If the answer to the question: "Describe the role of the single-celled fungi in nature," one can not say about the other representatives of the mold.After all, most of them settled on the ground, giving it a grayish or bluish tinge in the form of plaque.At the same time the decomposition of dead organic matter.Therefore, the nature of the fungus plays the role of nurses.
For someone very important are the following representatives:
- "noble rot";
- "noble rot".
All of them - active participants in the process of preparation of the rare and delicious cheeses, wines, food additives, antibiotics, and other valuable substances.
most typical representative of the organism in question - Mucor.Unicellular fungus that is large enough branching mycelium formed with only one cell.There are no partitions.It refers to the molds department zygomycetes.
Calling helpful this fungus is difficult, because his main achievement - a spoilage and formation of numerous mucormycosis.However, some species are still used for the manufacture of man "Chinese yeast".This is a special starter, serving for the preparation of certain foods.For example, soy cheese.Some species Mucor a source of enzymes, and antibiotics.
On the basis of the data and products of the colony of fungi form a fluffy coating of beige and gray, are clearly distinguishable to the naked eye.
yeast to unicellular fungi and this is representative of how the yeast fungus.However, these organisms should be regarded as a second single-celled because they live mnogopochkuyuschimisya colonies.The mycelium of each representative unicellular, without partitions.But the close co-existence of multiple forms of multicellular makes one think.
Generally, yeast - very useful mushrooms.Not all, of course, but many of them.So, since ancient times people used them for baking bread, wine making and brewing.More 6 ths. Years BC.e.these being used everywhere in Egypt.
bread baked with remnants of the old leaven.This led to the degeneration of culture, it becomes quite clear and genetically uniform.So today there are "rock" of yeast that were not created by the evolution in nature, and were the result of human activities.

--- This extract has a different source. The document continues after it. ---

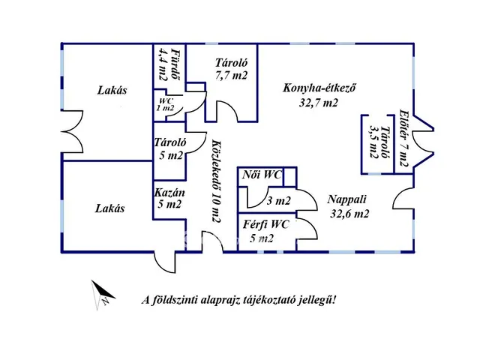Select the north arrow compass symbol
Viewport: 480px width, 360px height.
[x=101, y=294]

interesting feature of yeast that they are facultative parasites.That is, in the presence of oxygen they breathe freely, releasing carbon dioxide.But even under anaerobic conditions is not lost, oxidizing sugars (fermentation).
Different types of yeast capable of handling uneven substrate.Some can only ferment simple sugars, the hexoses.But there are those that are treated not only carbohydrates, but also proteins, lipids, carboxylic acid.
person is important to those products that stand out as a result of vital activity of these fungi.Namely:
- isoamyl alcohol;
- fusel oil;
- dimethylsulfide and others.
The combination of these substances determines the quality of the products obtained.This is directly reflected in its organoleptic properties.
parasitic single-celled fungi representatives
Among the most dangerous single-celled parasites are those that cause fungal infections in humans and animals, as well as a variety of mold and rot in plants.
- Trichophyton and mikrosporum - two species that cause serious skin diseases in humans.
- Mushrooms Candida - Candida cause disease.
- dermatophytes - fungi that cause disease of the nail plate - onychomycosis.
- Piedra, ekzofila, malaziza - cause a variety of lichens on the parts of the body.
- Hari black fungus causes the disease, which manifests itself with black patches on the tongue of man and animals.
- Phytophthora - a dangerous fungus that infects the plant and causes the formation of black rot in the roots and leaves.
And this is a partial list of those representatives who are pathogenic, harmful and extremely harmful to health and crops.
role of unicellular fungi in nature
If you face the challenge of such a plan: "Describe the role of the single-celled fungi," the first thing should be to identify all the advantages.We have a lot of the above mentioned:
- used in the chemical industry;
- serve to prepare the agricultural feed;
- are natural decomposers of organic matter, that is, nurses and others.
But also we should not forget about the disadvantages, of which there are plenty.The majority of single-celled fungi - parasitic organisms.